Task directions:
When you find the word "agent" in a line of the entries, please copy the whole line.

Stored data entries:
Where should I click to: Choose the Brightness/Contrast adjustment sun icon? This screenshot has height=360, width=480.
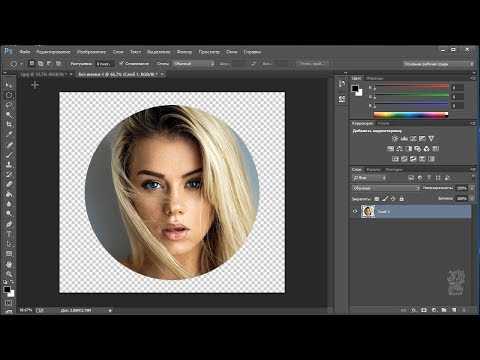395,138
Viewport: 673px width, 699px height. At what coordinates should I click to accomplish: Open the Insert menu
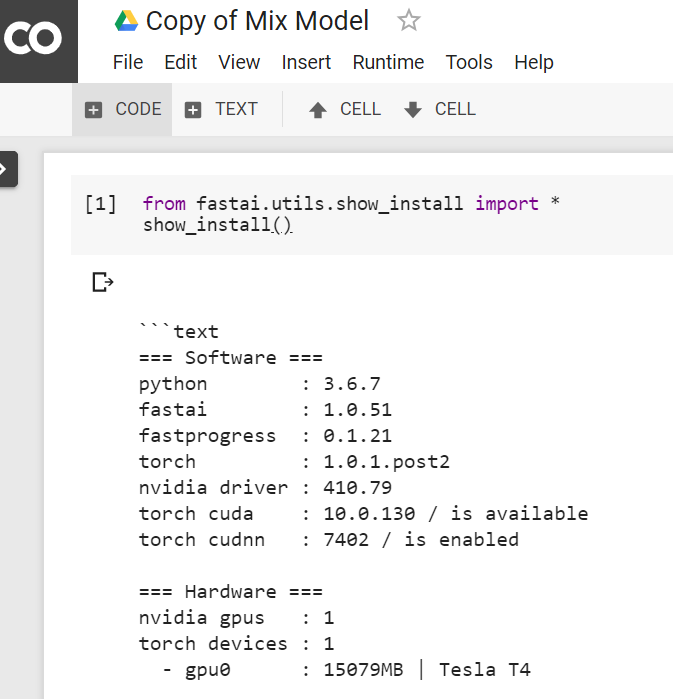pos(306,62)
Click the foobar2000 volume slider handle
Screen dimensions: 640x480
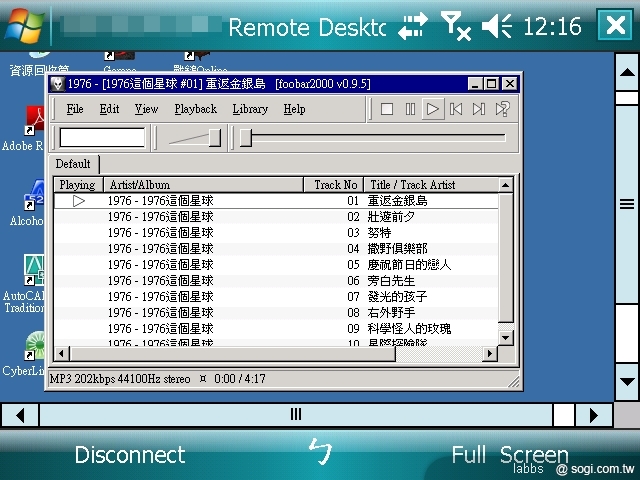pyautogui.click(x=214, y=138)
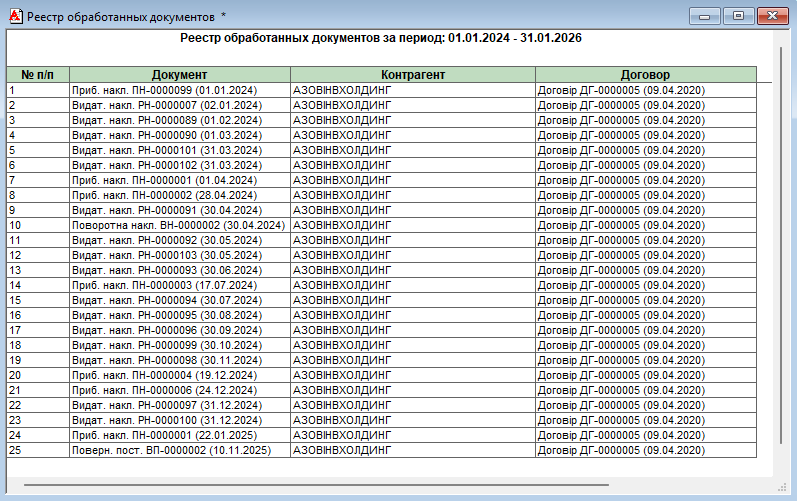
Task: Click the report title with period dates
Action: [x=381, y=38]
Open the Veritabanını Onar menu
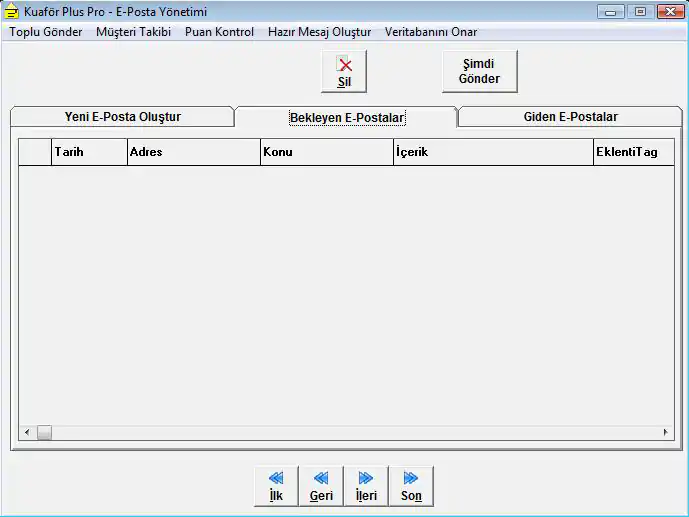This screenshot has width=689, height=517. pos(431,32)
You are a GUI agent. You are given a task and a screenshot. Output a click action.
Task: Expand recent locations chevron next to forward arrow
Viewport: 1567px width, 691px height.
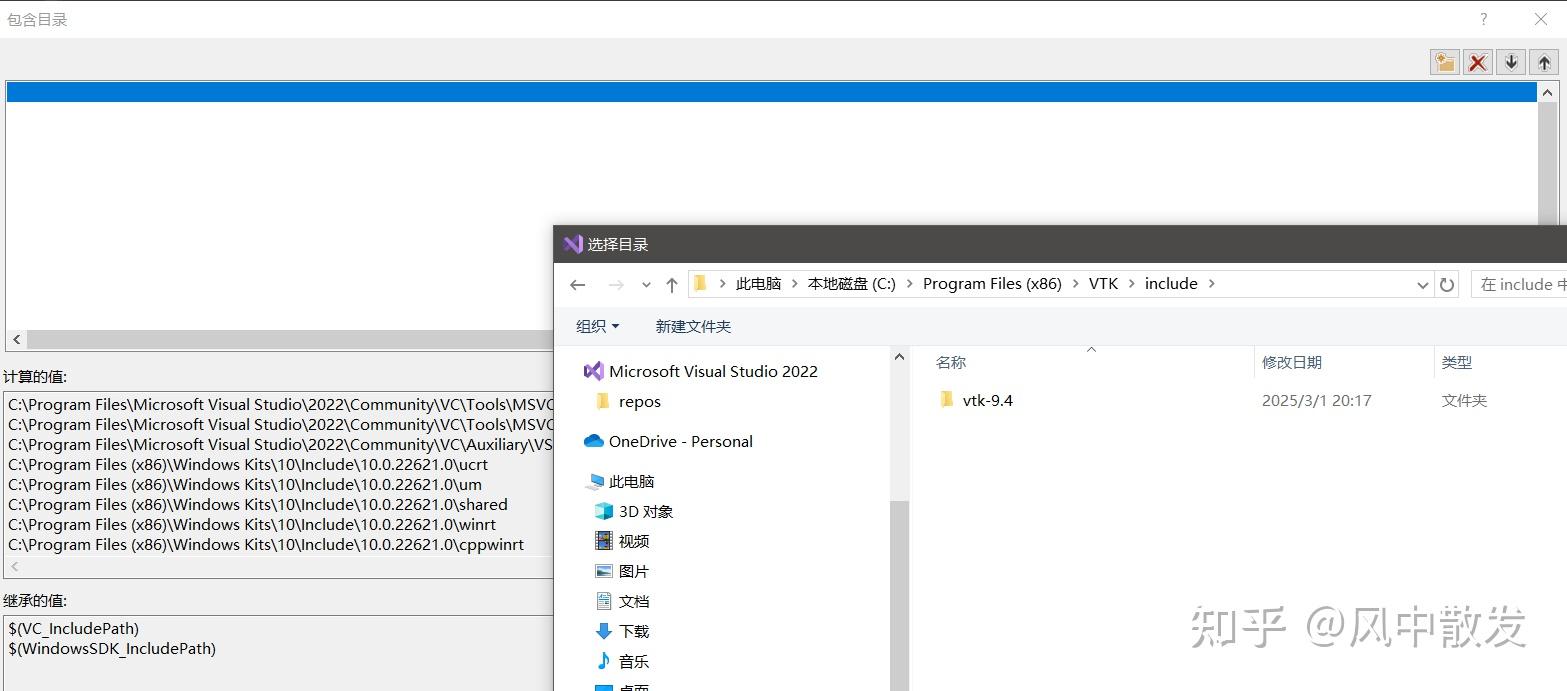click(645, 284)
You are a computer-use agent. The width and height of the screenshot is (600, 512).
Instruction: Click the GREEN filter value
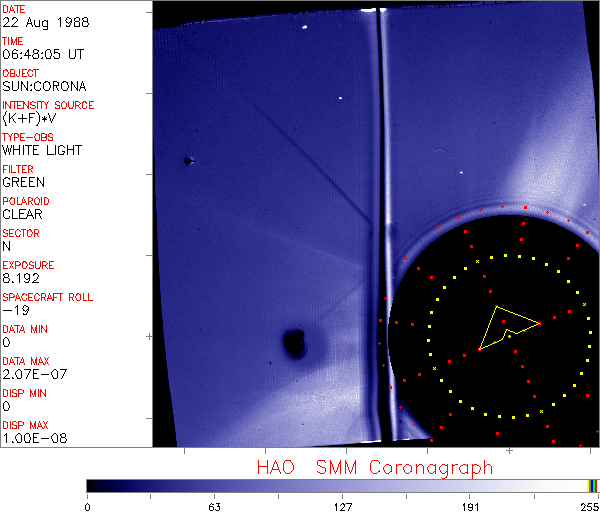pyautogui.click(x=23, y=182)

Completed exercise:
You are a GUI agent. You are given a task and a screenshot. Output a click action.
You are a computer-use agent. The width and height of the screenshot is (600, 512).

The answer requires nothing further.